PROBLEM:
Please start at the first line of the records beneath and quote each line exactly, ending with the line containing "Given: Click the checkbox".

PROVIDED RECORDS:
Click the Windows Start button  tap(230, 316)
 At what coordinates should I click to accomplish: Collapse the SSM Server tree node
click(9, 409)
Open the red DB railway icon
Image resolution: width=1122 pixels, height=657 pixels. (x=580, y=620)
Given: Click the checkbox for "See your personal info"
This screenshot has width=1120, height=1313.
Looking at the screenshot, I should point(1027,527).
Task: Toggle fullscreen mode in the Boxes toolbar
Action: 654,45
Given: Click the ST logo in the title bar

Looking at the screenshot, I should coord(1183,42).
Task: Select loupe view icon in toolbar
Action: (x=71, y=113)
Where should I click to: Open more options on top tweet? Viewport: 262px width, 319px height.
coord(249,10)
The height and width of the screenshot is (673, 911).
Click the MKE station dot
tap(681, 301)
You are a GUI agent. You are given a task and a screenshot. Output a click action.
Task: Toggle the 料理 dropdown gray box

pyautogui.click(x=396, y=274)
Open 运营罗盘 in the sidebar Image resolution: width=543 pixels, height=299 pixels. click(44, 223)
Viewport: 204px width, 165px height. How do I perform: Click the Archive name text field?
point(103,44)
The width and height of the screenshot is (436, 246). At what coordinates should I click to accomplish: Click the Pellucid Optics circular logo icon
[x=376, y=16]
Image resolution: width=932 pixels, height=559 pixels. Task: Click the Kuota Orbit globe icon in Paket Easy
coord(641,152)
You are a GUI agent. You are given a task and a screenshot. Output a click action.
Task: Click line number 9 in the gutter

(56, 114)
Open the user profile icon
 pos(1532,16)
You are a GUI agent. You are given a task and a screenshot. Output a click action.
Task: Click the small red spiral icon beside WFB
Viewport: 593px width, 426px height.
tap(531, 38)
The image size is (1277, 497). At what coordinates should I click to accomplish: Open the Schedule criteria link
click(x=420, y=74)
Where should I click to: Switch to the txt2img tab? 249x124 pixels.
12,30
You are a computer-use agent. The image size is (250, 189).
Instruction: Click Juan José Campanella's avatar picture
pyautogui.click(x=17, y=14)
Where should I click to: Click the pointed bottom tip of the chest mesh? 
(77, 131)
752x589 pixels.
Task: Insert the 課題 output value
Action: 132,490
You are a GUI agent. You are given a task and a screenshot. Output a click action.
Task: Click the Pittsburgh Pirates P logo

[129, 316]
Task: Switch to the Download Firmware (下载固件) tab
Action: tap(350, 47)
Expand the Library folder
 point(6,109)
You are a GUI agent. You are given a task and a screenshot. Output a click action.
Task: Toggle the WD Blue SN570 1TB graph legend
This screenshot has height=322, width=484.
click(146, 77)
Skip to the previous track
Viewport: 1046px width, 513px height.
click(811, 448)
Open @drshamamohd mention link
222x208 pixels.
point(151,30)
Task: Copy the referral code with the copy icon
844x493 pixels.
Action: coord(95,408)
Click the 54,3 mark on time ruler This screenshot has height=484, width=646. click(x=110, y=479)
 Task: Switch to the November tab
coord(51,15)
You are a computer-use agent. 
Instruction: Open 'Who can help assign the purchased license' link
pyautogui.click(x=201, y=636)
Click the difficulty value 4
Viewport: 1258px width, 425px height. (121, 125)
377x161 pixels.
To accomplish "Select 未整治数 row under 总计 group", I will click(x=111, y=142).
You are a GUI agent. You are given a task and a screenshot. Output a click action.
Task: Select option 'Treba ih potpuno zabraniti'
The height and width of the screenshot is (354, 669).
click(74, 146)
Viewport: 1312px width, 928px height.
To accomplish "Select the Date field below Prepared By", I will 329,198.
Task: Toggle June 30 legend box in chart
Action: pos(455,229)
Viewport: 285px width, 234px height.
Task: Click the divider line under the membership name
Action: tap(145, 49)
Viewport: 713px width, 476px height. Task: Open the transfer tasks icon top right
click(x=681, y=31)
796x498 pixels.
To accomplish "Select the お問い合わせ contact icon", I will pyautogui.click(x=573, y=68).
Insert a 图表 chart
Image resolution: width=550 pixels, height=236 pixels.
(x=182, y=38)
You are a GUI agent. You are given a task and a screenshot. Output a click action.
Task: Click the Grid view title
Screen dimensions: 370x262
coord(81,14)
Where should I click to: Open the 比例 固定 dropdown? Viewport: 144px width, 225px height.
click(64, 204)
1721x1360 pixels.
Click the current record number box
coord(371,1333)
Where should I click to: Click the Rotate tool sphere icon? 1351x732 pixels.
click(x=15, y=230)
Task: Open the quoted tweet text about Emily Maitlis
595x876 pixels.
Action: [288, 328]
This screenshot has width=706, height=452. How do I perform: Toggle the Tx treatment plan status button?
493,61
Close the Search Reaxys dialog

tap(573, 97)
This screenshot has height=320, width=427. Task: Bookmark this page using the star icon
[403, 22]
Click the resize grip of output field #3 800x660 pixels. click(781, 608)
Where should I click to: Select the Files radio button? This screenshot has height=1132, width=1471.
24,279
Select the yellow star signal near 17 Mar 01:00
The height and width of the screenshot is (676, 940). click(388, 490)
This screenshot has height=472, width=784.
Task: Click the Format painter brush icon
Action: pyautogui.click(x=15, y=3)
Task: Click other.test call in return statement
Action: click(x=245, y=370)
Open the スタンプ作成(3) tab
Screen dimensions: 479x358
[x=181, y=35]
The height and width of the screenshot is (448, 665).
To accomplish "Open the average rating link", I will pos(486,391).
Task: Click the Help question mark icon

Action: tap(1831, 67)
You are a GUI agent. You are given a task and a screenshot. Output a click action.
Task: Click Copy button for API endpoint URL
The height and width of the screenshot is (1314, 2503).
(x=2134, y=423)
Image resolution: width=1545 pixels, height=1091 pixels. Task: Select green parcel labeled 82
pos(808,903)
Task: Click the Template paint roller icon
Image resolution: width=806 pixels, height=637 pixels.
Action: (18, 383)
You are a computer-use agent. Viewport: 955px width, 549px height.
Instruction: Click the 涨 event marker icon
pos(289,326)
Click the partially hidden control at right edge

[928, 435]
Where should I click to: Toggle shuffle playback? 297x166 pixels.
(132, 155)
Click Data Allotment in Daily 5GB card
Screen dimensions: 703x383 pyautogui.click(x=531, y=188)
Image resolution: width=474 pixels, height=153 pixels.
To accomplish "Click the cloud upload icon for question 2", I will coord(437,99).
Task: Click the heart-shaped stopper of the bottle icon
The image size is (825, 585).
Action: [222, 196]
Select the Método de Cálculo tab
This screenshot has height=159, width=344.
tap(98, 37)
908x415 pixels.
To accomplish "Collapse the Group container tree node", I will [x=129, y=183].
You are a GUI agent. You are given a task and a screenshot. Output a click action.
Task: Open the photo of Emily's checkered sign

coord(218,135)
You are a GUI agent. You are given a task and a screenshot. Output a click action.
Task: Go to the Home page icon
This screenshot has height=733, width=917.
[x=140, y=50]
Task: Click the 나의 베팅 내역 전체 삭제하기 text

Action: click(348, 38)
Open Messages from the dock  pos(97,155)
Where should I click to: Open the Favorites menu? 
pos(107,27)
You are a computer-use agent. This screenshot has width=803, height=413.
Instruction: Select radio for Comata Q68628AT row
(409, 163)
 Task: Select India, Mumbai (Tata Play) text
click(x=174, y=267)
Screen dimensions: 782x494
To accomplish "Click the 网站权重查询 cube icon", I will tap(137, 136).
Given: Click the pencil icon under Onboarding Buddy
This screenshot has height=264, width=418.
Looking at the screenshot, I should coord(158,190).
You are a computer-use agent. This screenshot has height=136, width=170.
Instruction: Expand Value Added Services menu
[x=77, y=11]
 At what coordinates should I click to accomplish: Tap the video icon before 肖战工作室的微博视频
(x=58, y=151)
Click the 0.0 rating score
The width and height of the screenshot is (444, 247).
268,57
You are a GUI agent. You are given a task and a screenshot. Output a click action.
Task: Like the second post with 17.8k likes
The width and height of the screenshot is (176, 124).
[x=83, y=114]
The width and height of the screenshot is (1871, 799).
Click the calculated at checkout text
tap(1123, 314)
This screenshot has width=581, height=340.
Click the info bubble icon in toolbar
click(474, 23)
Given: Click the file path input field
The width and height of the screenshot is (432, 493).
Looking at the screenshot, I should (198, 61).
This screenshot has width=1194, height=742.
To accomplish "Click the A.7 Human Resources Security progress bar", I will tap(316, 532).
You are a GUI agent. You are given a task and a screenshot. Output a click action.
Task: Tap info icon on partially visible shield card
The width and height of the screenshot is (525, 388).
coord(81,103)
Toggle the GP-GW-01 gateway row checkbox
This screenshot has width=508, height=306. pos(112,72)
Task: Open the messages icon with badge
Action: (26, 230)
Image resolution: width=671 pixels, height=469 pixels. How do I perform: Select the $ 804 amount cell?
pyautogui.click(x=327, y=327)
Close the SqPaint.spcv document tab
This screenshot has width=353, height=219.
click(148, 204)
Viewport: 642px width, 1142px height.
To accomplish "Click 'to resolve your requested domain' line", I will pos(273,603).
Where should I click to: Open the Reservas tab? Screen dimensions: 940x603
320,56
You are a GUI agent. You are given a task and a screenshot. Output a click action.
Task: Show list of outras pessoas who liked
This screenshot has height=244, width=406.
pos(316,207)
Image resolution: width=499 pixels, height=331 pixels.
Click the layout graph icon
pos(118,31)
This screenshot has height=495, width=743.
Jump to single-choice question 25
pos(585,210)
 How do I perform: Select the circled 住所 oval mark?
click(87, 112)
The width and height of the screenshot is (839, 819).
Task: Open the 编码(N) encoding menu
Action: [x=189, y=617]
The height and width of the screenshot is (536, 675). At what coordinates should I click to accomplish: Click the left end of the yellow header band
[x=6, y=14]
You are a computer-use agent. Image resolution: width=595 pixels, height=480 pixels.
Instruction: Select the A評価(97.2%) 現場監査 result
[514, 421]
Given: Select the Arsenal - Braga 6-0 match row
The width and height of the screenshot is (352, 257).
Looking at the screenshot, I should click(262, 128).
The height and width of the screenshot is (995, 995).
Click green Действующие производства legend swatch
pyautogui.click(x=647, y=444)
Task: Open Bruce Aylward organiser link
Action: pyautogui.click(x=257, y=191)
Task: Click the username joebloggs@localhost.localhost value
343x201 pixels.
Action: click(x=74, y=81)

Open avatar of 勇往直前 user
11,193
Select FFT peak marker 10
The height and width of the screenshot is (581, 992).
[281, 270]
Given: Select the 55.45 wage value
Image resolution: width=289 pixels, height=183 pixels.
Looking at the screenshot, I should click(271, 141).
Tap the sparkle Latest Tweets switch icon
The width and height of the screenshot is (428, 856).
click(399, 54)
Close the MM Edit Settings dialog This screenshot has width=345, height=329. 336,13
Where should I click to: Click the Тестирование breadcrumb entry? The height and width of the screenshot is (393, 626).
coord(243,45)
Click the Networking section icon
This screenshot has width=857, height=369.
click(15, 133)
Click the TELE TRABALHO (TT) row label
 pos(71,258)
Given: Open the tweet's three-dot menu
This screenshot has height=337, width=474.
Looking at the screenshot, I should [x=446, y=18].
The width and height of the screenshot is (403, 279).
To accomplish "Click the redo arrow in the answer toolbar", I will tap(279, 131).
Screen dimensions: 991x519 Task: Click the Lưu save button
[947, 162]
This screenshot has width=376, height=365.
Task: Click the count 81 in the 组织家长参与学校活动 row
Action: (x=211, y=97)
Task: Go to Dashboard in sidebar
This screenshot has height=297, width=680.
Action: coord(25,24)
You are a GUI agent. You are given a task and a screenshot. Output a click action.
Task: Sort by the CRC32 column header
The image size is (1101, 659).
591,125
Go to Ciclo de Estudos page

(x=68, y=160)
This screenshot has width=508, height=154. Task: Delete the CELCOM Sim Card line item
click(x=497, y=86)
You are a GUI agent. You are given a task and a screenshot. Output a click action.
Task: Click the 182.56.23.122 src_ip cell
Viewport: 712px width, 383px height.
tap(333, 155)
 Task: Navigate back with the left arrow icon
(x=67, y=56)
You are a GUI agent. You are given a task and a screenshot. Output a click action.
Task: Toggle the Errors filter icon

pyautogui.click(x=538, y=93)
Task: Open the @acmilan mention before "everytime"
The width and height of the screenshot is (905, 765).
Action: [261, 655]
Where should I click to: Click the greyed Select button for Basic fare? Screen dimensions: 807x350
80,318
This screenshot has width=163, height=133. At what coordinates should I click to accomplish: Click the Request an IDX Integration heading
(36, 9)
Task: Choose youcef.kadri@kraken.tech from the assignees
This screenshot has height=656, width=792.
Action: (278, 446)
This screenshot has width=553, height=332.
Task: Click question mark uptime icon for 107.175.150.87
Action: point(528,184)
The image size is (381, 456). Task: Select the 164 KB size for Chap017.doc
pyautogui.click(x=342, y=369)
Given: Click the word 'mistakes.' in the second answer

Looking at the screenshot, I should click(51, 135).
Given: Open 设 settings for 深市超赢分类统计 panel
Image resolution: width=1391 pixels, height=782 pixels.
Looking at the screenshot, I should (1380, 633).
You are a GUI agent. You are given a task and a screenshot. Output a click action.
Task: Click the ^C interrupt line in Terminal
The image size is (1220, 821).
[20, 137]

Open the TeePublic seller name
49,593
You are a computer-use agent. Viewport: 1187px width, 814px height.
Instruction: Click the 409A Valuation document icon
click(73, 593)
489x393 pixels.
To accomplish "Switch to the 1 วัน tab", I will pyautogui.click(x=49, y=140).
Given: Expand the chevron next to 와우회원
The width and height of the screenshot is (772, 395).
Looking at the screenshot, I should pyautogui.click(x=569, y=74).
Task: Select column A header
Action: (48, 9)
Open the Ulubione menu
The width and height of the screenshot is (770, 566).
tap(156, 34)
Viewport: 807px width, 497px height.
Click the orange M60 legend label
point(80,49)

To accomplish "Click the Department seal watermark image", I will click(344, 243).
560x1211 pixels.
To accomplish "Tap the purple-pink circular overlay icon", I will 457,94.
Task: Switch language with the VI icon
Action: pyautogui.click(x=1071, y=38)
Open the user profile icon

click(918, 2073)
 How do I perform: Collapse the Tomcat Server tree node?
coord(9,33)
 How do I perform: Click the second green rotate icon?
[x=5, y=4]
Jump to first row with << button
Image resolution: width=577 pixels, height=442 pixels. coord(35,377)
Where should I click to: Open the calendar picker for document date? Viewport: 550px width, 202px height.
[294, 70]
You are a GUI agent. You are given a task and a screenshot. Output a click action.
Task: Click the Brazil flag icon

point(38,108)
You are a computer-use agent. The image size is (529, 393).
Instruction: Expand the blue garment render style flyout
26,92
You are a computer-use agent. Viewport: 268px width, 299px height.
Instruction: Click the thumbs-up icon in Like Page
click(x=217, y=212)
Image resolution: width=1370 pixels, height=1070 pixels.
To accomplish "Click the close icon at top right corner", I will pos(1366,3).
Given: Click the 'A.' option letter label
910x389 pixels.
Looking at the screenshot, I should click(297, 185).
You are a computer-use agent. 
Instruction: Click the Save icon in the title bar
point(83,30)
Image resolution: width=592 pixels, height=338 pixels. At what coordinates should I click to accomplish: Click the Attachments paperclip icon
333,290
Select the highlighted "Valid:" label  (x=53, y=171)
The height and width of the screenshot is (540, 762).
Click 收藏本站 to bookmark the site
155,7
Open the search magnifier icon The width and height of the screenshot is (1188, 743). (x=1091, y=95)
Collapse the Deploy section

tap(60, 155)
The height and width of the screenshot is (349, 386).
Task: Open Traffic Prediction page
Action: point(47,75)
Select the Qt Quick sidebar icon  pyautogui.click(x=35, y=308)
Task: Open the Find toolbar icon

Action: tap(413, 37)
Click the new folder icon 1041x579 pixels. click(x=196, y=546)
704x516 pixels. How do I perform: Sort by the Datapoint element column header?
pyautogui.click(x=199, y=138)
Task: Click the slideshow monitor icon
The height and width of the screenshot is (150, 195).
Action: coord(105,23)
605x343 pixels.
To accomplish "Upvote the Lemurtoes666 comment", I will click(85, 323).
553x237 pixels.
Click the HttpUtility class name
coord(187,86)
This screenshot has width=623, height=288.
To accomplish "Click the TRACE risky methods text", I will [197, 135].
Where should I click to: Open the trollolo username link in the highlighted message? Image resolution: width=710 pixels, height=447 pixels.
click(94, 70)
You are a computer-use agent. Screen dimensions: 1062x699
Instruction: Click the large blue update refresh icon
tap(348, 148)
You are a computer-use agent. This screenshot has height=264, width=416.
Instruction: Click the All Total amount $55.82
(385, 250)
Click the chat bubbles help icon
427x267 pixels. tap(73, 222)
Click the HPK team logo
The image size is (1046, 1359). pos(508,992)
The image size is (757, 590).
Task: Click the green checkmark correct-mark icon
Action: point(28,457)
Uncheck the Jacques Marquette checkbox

COMPLETED EXERCISE:
Click the Windows Start button  tap(230, 316)
 At what coordinates should I click to accomplish: Collapse the SSM Server tree node
click(9, 409)
Open the red DB railway icon
Image resolution: width=1122 pixels, height=657 pixels. (x=580, y=620)
Given: Click the checkbox for "See your personal info"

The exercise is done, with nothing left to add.